Lain halnya pada murid interview dilakukan untuk mengetahui pemilihan
sekolah sebagai tempat untuk menimba ilmu, visi dan misi sekolah yang dipilih,
harapan kepada sekolah dan guru dalam mendidik para siswanya, nilai-nilai moral
yang ditanamkan guru khususnya guru IPS, nilai-nilai apa saja yang diketahuinya,
pengetahuan bahwa nilai-nilai tersebut diambil dari kearifan lokal budaya Bugis
Makassar, proses pewarisan nilai-nilai tradisi Bugis Makassar kepada generasi
muda saat ini, istilah lontaraq pappasêng/pappasang dalam budaya Bugis
Makassar, pengetahuan tentang lontaraq pappasêng/pappasang, keunggulan yang
terdapat dalam naskah lontaraq pappasêng/pappasang sebagai bahan kajian atau
bahan ajar dalam pendidikan IPS, dalam pembelajaran IPS diajarkan nilai-nilai
moral yang terkandung dalam lontaraq pappasêng/pappasang, pemahaman guru
terhadap lontaraq pappasêng/pappasang, nilai-nilai (lontaraq pappasêng/
pappasang) diintegrasikan ke dalam bidang studi IPS yang dipelajari, cara guru
mengintegrasikan, mengajarkan, dan menanamkan nilai-nilai (lontaraq
pappasêng/pappasang) tersebut kepada siswa melalui Pendidikan IPS,
pendapatnya tentang lontaraq pappasêng/pappasang.
c. Observasi
Dari segi proses pelaksanaan pengumpulan data, observasi dapat
dibedakan menjadi participant observation (observasi berperan serta) dan non
participant observation. Selanjutnya dari segi instrumentasi yang digunakan maka
observasi dapat dibedakan menjadi observasi terstruktur dan tidak terstuktur
Pada penelitian ini, peneliti menggunakan participant observation. Dalam
observasi ini, peneliti terlibat dengan kegiatan sehari-hari orang yang sedang
diamati atau yang digunakan sebagai sumber data penelitian. Sambil melakukan
pengamatan, peneliti ikut melakukan apa yang dikerjakan oleh sumber data, dan
ikut merasakan suka dukanya. Dengan observasi partisipan ini, maka data yang
diperoleh akan lebih lengkap, tajam, dan sampai mengetahui pada tingkat mana
dari setiap perilaku yang tampak (Sugiyono, 2009: 310).
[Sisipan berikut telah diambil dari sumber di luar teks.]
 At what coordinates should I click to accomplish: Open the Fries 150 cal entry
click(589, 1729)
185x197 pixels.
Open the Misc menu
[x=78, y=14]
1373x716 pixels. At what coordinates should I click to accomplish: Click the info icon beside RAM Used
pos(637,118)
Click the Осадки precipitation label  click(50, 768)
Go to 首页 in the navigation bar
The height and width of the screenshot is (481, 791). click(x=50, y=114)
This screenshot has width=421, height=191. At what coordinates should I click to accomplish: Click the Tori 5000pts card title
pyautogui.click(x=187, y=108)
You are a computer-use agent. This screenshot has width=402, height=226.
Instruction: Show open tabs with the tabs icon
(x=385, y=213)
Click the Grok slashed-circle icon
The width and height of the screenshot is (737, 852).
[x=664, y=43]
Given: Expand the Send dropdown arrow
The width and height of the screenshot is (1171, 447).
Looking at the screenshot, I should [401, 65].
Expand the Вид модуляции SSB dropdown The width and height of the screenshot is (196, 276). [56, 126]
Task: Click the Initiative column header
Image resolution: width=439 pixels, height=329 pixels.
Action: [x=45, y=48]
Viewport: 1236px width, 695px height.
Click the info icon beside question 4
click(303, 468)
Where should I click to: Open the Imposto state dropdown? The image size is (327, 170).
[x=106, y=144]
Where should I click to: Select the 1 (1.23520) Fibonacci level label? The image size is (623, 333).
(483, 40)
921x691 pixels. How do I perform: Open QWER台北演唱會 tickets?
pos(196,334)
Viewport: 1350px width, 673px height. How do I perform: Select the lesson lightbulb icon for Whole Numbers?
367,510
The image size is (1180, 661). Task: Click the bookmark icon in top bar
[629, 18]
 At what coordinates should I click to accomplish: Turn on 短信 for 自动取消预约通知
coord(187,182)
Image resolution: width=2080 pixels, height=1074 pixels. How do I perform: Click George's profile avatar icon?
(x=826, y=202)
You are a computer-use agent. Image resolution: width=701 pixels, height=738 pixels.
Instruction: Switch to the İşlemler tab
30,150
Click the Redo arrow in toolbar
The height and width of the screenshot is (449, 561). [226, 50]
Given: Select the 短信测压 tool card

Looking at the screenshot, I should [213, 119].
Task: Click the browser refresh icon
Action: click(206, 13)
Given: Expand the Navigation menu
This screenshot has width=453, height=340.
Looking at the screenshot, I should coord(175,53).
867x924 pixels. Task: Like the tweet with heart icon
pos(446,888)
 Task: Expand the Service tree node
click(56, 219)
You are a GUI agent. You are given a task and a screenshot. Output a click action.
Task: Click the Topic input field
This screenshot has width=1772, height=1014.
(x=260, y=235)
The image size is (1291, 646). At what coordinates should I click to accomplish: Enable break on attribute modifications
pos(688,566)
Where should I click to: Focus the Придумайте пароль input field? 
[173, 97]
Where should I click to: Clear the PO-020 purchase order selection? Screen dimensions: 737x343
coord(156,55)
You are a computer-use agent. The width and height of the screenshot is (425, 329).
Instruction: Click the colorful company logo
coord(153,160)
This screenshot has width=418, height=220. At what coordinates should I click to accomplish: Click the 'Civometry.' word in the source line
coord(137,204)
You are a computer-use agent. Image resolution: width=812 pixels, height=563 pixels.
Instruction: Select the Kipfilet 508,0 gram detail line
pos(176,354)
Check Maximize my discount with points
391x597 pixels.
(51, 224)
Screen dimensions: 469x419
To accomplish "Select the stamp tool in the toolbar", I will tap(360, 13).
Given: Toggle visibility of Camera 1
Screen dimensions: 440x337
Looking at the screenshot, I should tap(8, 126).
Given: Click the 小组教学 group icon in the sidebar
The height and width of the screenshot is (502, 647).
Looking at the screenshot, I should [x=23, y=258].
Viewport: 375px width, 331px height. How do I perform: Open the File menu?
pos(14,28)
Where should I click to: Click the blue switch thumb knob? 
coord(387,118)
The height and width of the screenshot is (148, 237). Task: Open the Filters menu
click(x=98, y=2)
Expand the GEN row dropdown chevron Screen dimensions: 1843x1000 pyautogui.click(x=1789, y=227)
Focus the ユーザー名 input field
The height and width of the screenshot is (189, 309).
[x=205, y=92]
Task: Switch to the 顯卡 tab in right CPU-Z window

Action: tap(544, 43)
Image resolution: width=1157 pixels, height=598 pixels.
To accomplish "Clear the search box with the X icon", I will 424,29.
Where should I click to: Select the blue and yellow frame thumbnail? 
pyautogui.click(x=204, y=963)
Observasi partisipan memiliki kelebihan terutama keterpercayaan data dan
kelengkapannya karena dikumpulkan dari lingkungannya yang alami, demikian
pula observasi partisipan memberikan kesempatan yang luas bagi peneliti sebagai
anggota dalam masyarakat tersebut untuk mengamati aspek-aspek perilaku yang
tersembunyi/tertutup dan dapat memahami perilaku individu-individunya dalam
bentuk yang lebih mendalam dan dapat membaca makna-makna yang terlukis dari
wajah-wajah individualnya dan dapat mendiskusikan topik-topik yang dirasakan
tidak mungkin dilakukan oleh peneliti yang asing dari masyarakat yang dijauhinya
(Emzir, 2010: 39-40).
Dalam memahami perilaku generasi muda Bugis Makassar yang
merupakan objek dalam studi ini, peneliti tinggal menetap dan berada dalam
lingkungan masyarakat Bugis Makassar, sehingga peneliti dapat mengkaji,
mencermati, serta menganalisa dengan saksama segala aktifitas serta berbagai
perilaku dari objek yang diteliti.
Dalam melakukan observasi di sekolah, peneliti melakukan tiga tahap,
tahap pertama dilakukan untuk mendapatkan gambaran awal pemahaman para
guru, khususnya guru yang mengajarkan IPS di SMP. Peneliti mendapatkan
informasi global/umum tentang wawasan para guru IPS di SMP yang diobservasi.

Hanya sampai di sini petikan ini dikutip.